_Prompt 1:_
In the article about the delayed burial, replace "funeral home" with "mortuary service" and give the stretch from "Terry-Ann Roberts, a" through "play, she said.".
_Prompt 2:_
According to the article about the delayed burial, what rank did Leroy Roberts formerly hold?
_Prompt 3:_
Write the next part of the article about the delayed burial, starting after its final sentence.

_Provided passage:_
========================

Terry-Ann Roberts, a Jamaican living in the Turks and Caiços Islands (TCI), explained to the Jamaica Observer that her father, former Lance Corporal Leroy Roberts, was found dead in his Spanish Town, St Catherine, home on December 25.
The woman said that his decomposing body was found two days after his death and was removed by a funeral home. This was to ensure an autopsy was done in order to rule out foul play, she said.
The elder Roberts lived alone. “This is March, and up until now we can’t bury him. When I spoke with the investigating officer he said that the reason it took so long was because there was some mix-up with his file. After that was sorted, we got a date for the post-mortem in the early part of February, and when my cousin went to identify his body, the pathologist said he was too badly decomposed so they can’t identify him, so they have to run a DNA,” she told the Observer.
Roberts said she was not given the name of the funeral home, and neither did she know the morgue at which her father’s body was being held, but suggested that it was one with which the Government has a partnership.
“Even if they found him two days later, he was not that bad that we wouldn’t be able to recognise him. It’s been four months and they still have my father. I know that you have persons that went in before him and are buried, and the fact that he is in a state of decomposition so much that we cannot identify him, come on, man! So that means that he wasn’t on ice or anything. I just need an investigation to be done about this. I know I am not the only one with this problem.

========================

_Supplied records:_
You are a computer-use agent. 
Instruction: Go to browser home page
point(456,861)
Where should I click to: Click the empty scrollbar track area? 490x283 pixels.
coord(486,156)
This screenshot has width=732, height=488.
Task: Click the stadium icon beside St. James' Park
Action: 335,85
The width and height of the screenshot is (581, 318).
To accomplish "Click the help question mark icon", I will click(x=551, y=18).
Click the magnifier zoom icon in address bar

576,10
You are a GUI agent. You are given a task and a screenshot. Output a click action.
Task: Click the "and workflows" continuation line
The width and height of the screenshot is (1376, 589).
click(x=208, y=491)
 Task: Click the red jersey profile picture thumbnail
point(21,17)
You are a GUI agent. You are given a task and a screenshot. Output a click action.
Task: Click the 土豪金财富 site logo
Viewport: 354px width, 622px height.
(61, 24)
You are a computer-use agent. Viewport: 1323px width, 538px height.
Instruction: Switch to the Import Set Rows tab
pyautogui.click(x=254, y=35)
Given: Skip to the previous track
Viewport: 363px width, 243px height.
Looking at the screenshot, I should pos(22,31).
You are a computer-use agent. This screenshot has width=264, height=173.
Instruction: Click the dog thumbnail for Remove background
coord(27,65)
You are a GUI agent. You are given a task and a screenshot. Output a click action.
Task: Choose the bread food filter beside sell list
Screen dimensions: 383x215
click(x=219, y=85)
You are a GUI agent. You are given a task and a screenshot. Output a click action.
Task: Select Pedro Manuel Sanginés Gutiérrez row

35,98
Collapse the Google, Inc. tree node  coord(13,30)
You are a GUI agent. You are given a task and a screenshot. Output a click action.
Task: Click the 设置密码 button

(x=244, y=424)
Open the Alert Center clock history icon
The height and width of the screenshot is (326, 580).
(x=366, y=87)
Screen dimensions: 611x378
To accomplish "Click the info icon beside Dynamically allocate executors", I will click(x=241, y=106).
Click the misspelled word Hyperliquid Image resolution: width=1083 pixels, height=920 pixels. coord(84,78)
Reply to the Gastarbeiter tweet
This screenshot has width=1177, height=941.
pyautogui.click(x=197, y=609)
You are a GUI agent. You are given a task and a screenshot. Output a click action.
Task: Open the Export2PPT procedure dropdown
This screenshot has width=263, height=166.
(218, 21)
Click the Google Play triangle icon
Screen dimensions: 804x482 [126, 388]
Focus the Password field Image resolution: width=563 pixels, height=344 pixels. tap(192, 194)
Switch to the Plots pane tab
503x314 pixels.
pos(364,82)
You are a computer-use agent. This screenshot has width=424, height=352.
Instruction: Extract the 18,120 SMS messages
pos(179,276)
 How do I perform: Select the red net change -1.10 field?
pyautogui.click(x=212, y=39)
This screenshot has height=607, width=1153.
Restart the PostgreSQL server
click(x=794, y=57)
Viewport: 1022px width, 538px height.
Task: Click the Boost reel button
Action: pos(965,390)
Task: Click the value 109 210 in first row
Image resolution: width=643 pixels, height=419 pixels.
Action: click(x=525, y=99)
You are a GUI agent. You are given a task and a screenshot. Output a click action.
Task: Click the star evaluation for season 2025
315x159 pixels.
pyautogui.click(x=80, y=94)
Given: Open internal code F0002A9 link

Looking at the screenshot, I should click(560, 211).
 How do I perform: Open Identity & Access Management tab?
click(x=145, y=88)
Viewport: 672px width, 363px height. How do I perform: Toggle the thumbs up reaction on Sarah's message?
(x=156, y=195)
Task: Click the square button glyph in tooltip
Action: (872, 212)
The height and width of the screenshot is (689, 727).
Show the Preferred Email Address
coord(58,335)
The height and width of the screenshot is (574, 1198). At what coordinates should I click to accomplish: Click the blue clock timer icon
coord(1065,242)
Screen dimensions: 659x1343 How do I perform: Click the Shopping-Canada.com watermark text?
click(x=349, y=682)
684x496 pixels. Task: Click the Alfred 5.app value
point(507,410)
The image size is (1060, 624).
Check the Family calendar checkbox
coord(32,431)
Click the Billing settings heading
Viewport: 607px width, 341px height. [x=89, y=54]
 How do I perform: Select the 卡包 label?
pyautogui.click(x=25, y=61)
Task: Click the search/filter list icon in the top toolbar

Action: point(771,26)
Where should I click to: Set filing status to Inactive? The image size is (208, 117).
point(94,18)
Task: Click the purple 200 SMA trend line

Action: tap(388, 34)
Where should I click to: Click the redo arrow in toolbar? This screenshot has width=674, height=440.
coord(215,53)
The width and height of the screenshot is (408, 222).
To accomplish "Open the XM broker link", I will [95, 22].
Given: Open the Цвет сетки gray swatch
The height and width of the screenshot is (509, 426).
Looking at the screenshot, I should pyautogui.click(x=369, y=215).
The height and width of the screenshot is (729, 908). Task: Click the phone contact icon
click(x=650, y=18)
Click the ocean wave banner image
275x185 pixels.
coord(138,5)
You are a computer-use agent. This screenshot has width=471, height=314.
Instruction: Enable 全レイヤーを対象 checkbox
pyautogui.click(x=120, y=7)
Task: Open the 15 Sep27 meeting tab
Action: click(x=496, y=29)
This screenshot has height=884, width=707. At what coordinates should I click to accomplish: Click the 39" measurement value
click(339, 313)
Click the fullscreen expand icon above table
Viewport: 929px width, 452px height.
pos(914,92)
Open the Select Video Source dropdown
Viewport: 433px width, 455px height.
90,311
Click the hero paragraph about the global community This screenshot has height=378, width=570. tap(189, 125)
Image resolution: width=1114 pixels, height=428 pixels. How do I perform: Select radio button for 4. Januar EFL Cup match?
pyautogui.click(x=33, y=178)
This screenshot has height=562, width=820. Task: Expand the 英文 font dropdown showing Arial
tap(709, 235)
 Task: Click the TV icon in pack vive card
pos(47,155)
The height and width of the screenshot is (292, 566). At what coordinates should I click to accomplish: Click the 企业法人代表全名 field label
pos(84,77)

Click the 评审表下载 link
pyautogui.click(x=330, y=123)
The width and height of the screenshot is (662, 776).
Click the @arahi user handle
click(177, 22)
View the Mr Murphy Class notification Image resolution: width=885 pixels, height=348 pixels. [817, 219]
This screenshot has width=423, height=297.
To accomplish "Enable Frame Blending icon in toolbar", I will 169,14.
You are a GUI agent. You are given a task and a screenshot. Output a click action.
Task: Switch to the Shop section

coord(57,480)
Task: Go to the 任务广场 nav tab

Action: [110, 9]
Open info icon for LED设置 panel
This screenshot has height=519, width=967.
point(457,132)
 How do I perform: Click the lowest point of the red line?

========================

_Answer box 1:_
Terry-Ann Roberts, a Jamaican living in the Turks and Caiços Islands (TCI), explained to the Jamaica Observer that her father, former Lance Corporal Leroy Roberts, was found dead in his Spanish Town, St Catherine, home on December 25.
The woman said that his decomposing body was found two days after his death and was removed by a mortuary service. This was to ensure an autopsy was done in order to rule out foul play, she said.

_Answer box 2:_
He was a former Lance Corporal.

_Answer box 3:_
“I am angry! Words can’t express how I feel, especially because I am not there [in Jamaica]. Not because they found my father dead alone means he is nobody. He chose to be alone. He wanted to be independent. He has family … They said because nobody identified him at first they were going to give him a pauper’s funeral. My father was a lance corporal in the army. He has a son in England doing his masters, I’m a trained teacher although I’m in TCI working at a hotel; and he has his brothers. Can you imagine you going to bury your father and can’t see what him look like? You can’t even look at him; because of negligence you can’t get to bury your father?” Roberts questioned, adding that the police only contacted the family last Friday to get DNA samples.
The Observer contacted an officer close to the investigation who has denied that negligence played a role in the decomposition of the man’s body.
According to the officer, it was difficult to tell how long after death the man’s body was discovered, despite what his daughter has said.
“We didn’t get much information from community members. They called him a loner. It’s not like he was in contact with anyone. Even the place he was living in was a one-room structure with kitchen and everything in one,” the officer said.
Asked if the body was beyond recognition when it was discovered, the officer said that it was identifiable.
“When the body was found the body was in a decomposed state. The body was sent to a funeral home pending post-mortem. However, to get a date it took some time, and when we did get the dates to do the post-mortem the doctor said that she is not going to allow a family member to come in to identify the body because you couldn’t recognise the person,” the officer said, also adding that the man’s body was, in fact, “kept on ice”.
The cause of death is still not known.
“I don’t believe that the funeral home was negligent, honestly,” the officer stated.
The Observer also contacted a pathologist, who theorised that the rapid decomposition of the body had to do with time and climate.
“Decomposition would depend on the time in which he died, when he was found and how soon after he was placed on ice. In places where it is warm, decomposition takes place faster than elsewhere because microbial action causes the body to decompose, especially in warm places,” the pathologist explained.
The scientist also pointed out that whenever a body is removed from ice, during the defrosting stage, the skin is likely to peel as well.